Surat Al-Anfal (Al-Harta Rampasan Perang)
Terdiri dari 75 Ayat
Termasuk Golongan Surat Madaniyah
Surat Al-Anfal adalah surat ke-8 dalam susunan mushaf Al-Qur'an. Surat ini diturunkan setelah peristiwa besar Perang Badar, dan fokus utama pembahasannya adalah mengenai etika peperangan, pembagian harta rampasan (anfal), serta pentingnya ketaatan total kepada Allah dan Rasul-Nya. Membaca dan memahami maknanya memberikan pelajaran penting mengenai strategi ilahi dalam membela kebenaran.
Mereka menanyakan kepadamu tentang harta rampasan (Al-Anfal). Katakanlah: "Harta rampasan itu adalah hak milik Allah dan Rasul, maka bertakwalah kepada Allah dan perbaikilah urusan yang ada di antara kamu, dan taatlah kepada Allah dan Rasul-Nya jika kamu kamu orang-orang yang beriman."
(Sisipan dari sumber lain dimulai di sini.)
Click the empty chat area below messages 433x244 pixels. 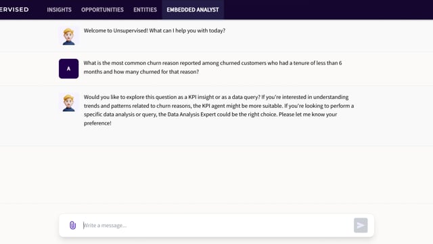pos(217,174)
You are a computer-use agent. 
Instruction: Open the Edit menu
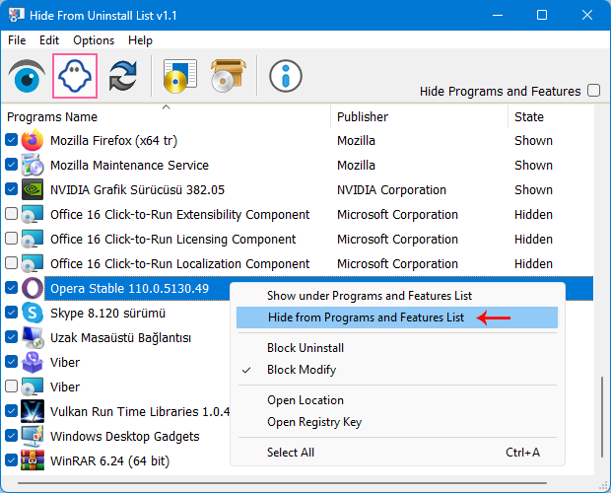(x=49, y=40)
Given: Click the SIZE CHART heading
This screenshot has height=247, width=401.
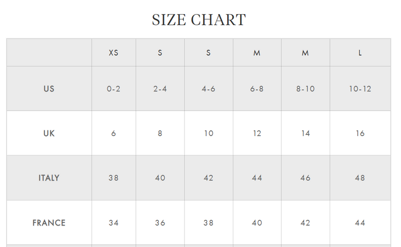Looking at the screenshot, I should (198, 20).
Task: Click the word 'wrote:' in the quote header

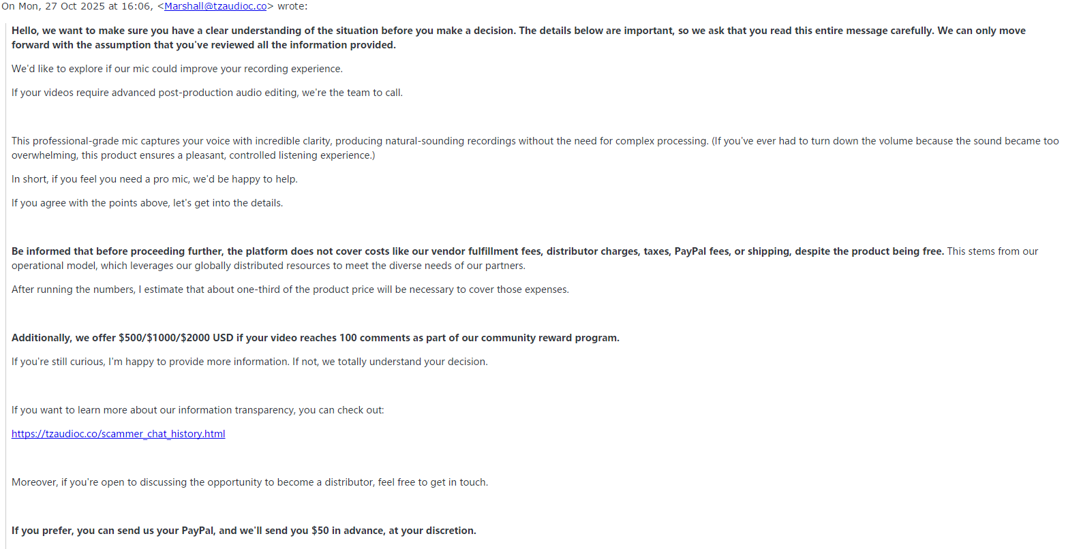Action: coord(292,6)
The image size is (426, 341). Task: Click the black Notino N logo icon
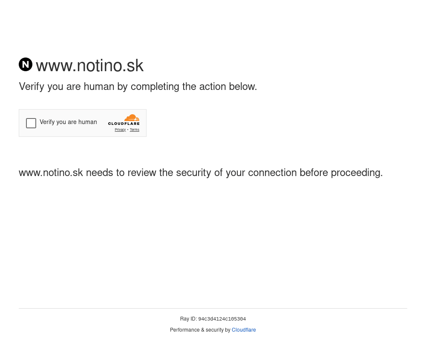pyautogui.click(x=26, y=64)
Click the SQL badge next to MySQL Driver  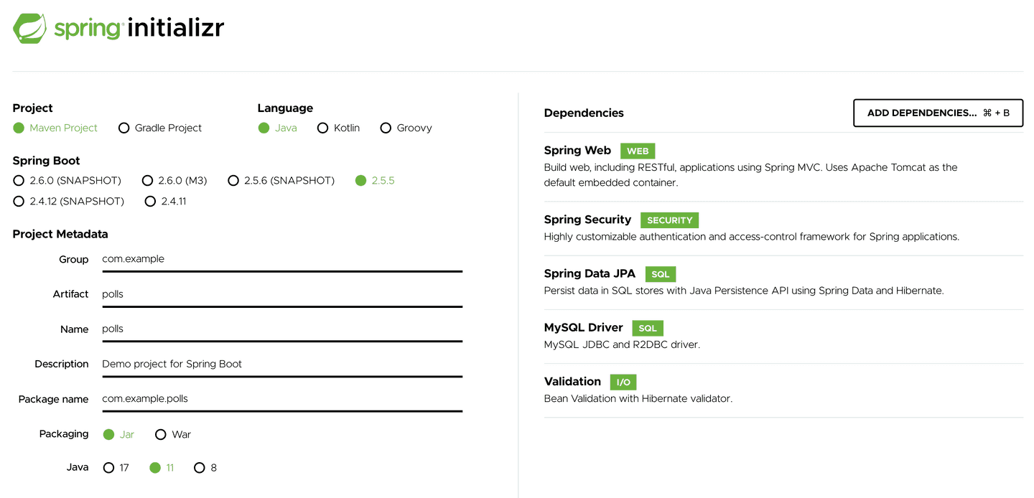(647, 328)
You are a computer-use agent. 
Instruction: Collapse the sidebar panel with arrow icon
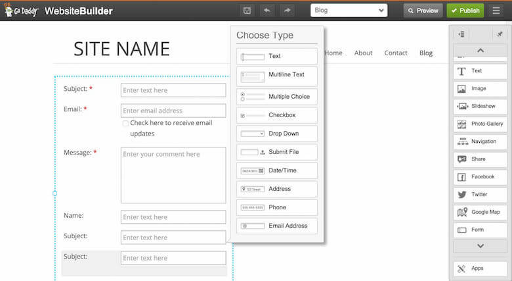point(462,34)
Ayat pembuka ini langsung menjawab pertanyaan para sahabat mengenai pembagian harta rampasan perang. Jawaban tegas bahwa segala urusan—termasuk harta—adalah milik Allah dan Rasul-Nya, menekankan prioritas utama: takwa dan menjaga persatuan internal umat.
Konten Surat Al-Anfal secara konsisten menekankan bahwa kemenangan dan keberkahan tidak datang dari kekuatan fisik semata, melainkan dari kualitas spiritual dan persatuan internal kaum mukminin. Allah SWT mengingatkan bahwa ketika iman seseorang benar-benar teruji, ia akan menunjukkan kepatuhan mutlak.
Sesungguhnya orang-orang yang beriman itu adalah mereka yang apabila disebut nama Allah, gemetarlah hati mereka, dan apabila dibacakan kepada mereka ayat-ayat-Nya, bertambahlah keimanan mereka (karenanya) dan kepada Tuhanlah mereka bertawakal.
Ayat 2 ini memberikan tolok ukur keimanan sejati. Bukan sekadar pengakuan lisan, melainkan respons emosional dan spiritual yang mendalam saat berinteraksi dengan keagungan Ilahi. Rasa takut (wajal) yang muncul adalah rasa hormat dan takut akan kebesaran-Nya, yang kemudian memicu peningkatan iman.
Surat ini juga membahas perselisihan kecil yang mungkin timbul sebelum Allah memberikan solusi definitif. Perbedaan pandangan mengenai harta rampasan (yang terjadi setelah Badar) diingatkan untuk segera diselesaikan dengan merujuk pada hukum Allah. Perselisihan adalah celah yang dapat dimanfaatkan oleh musuh.
Terkait dengan konteks peperangan, Al-Anfal memberikan landasan moral yang sangat ketat. Perintah untuk berjihad selalu dibarengi dengan instruksi untuk bersabar, meminta pertolongan Allah, dan tidak menunjukkan kelemahan apalagi kesombongan. Ini menunjukkan bahwa jihad dalam Islam adalah tindakan yang terencana, berdasar keimanan, dan jauh dari sifat keserakahan duniawi.
Setelah membahas aspek spiritual dan etika perang, surat ini beralih ke aspek hukum (syariat). Ayat-ayat berikutnya memberikan pedoman rinci tentang bagaimana seharusnya umat Islam bersikap terhadap musuh yang memerangi mereka, bagaimana bersikap terhadap orang kafir yang masih memiliki perjanjian, hingga kewajiban menunaikan zakat sebagai bentuk pengakuan bahwa harta adalah titipan.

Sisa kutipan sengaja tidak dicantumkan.